#### Work task
Taking the data below, please print only the lines from the line holding "Change the Consolidation" to the line holding "The height and", inclusive, with pictures omitted.

#### Extracted entries
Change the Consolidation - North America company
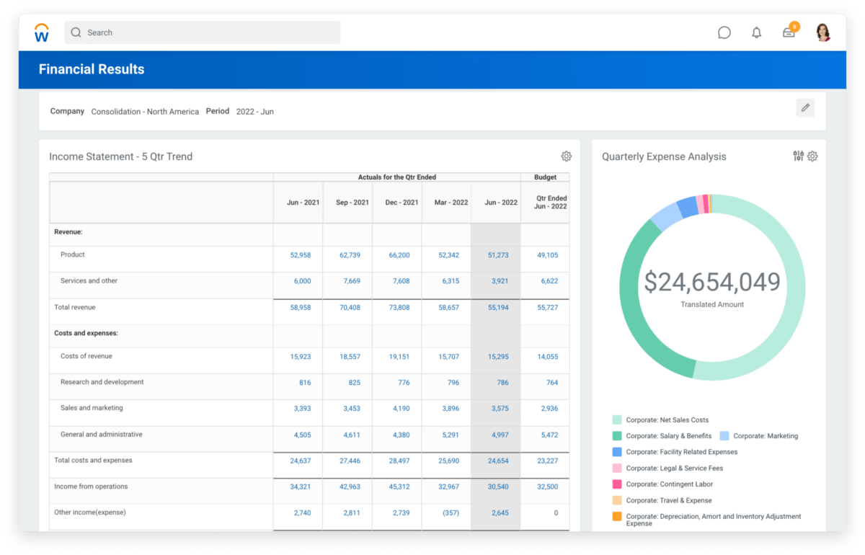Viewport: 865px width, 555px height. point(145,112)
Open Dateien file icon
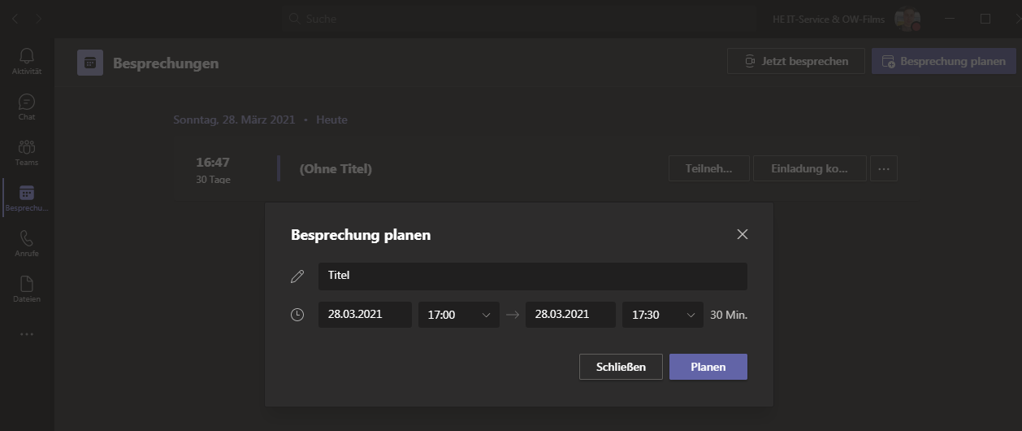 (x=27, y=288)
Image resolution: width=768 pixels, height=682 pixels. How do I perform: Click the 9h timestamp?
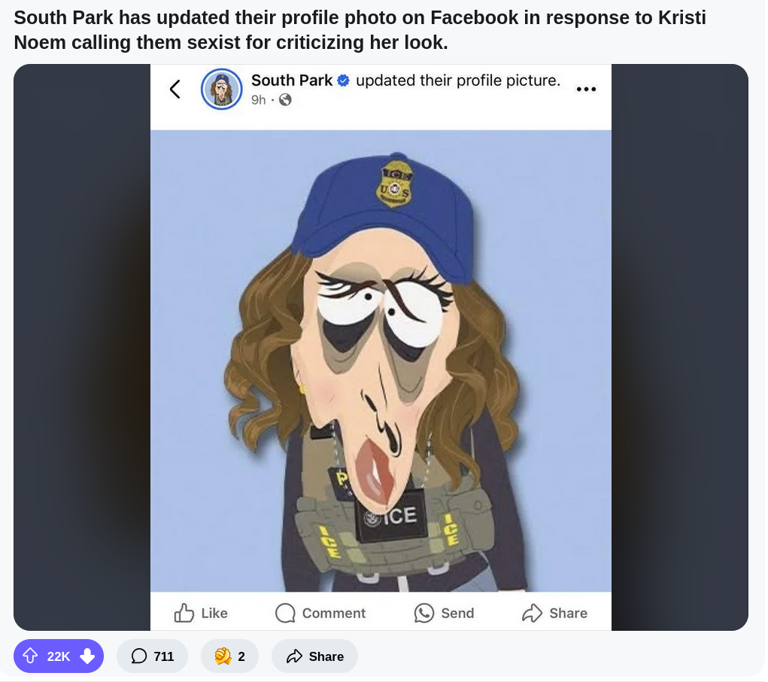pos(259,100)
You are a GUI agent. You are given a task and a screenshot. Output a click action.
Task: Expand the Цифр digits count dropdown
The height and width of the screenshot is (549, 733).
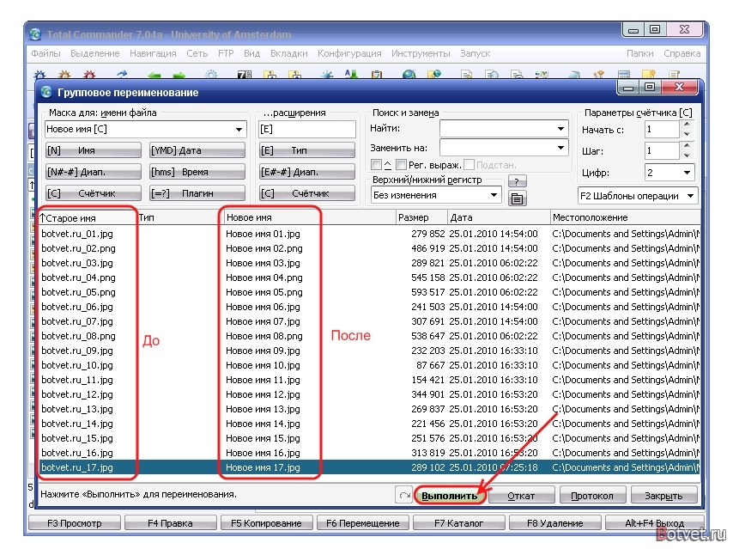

---

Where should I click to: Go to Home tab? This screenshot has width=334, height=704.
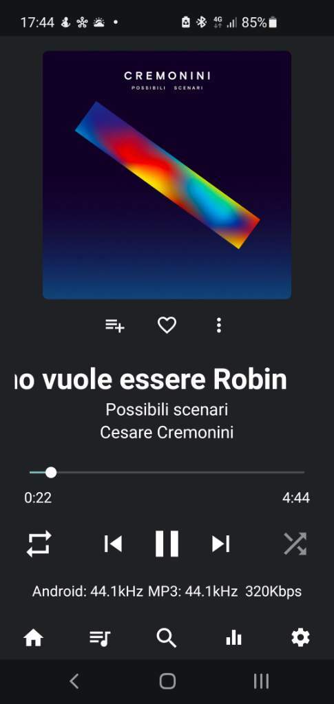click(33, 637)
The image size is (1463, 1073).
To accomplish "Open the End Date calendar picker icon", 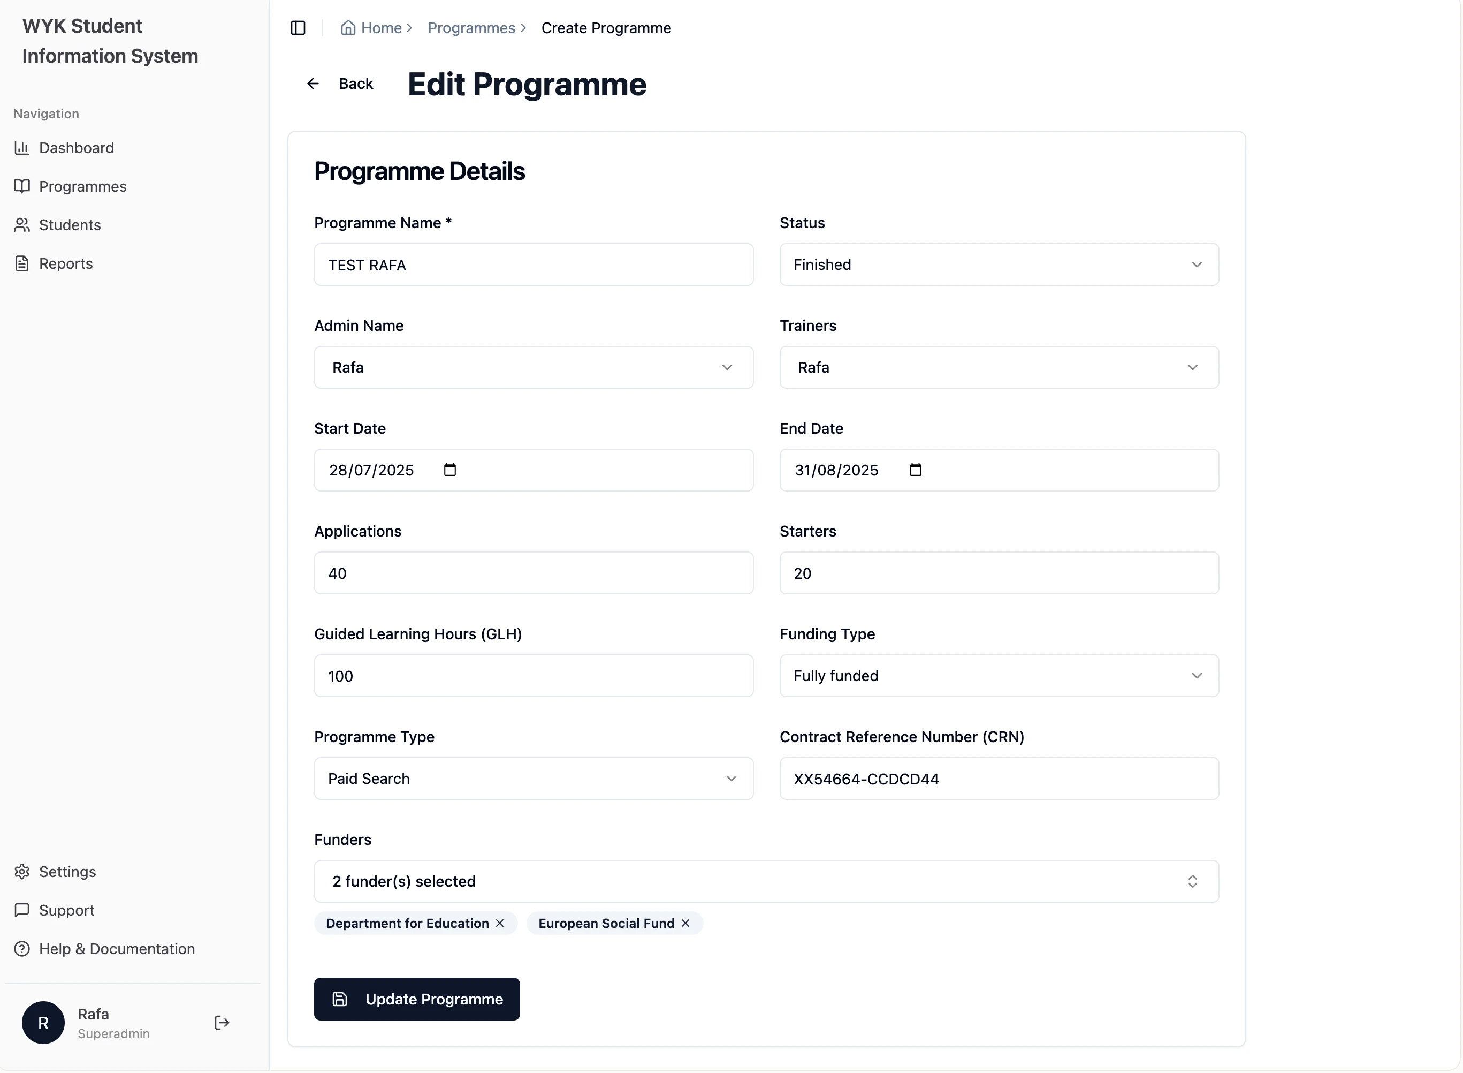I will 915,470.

---

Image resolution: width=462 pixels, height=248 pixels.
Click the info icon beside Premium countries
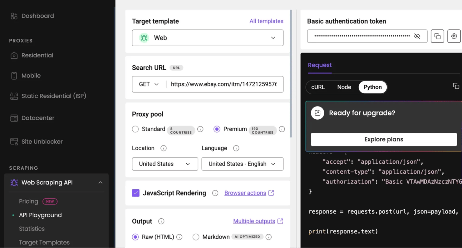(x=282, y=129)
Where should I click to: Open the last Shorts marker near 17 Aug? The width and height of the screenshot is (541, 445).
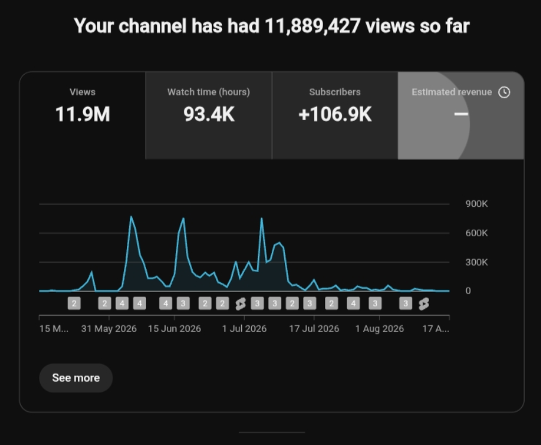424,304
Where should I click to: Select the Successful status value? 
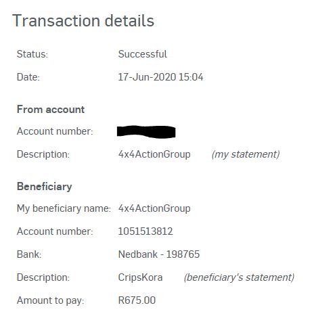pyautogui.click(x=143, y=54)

#### Solution to the exercise
Change the Consolidation - North America company
Viewport: 865px width, 555px height. point(145,112)
Open Dateien file icon
 (x=27, y=288)
Image resolution: width=768 pixels, height=682 pixels. How do I perform: Click the 9h timestamp?
pos(259,100)
You are a GUI agent. You are given a task and a screenshot. Output a click action.
Task: Expand the Цифр digits count dropdown
The height and width of the screenshot is (549, 733).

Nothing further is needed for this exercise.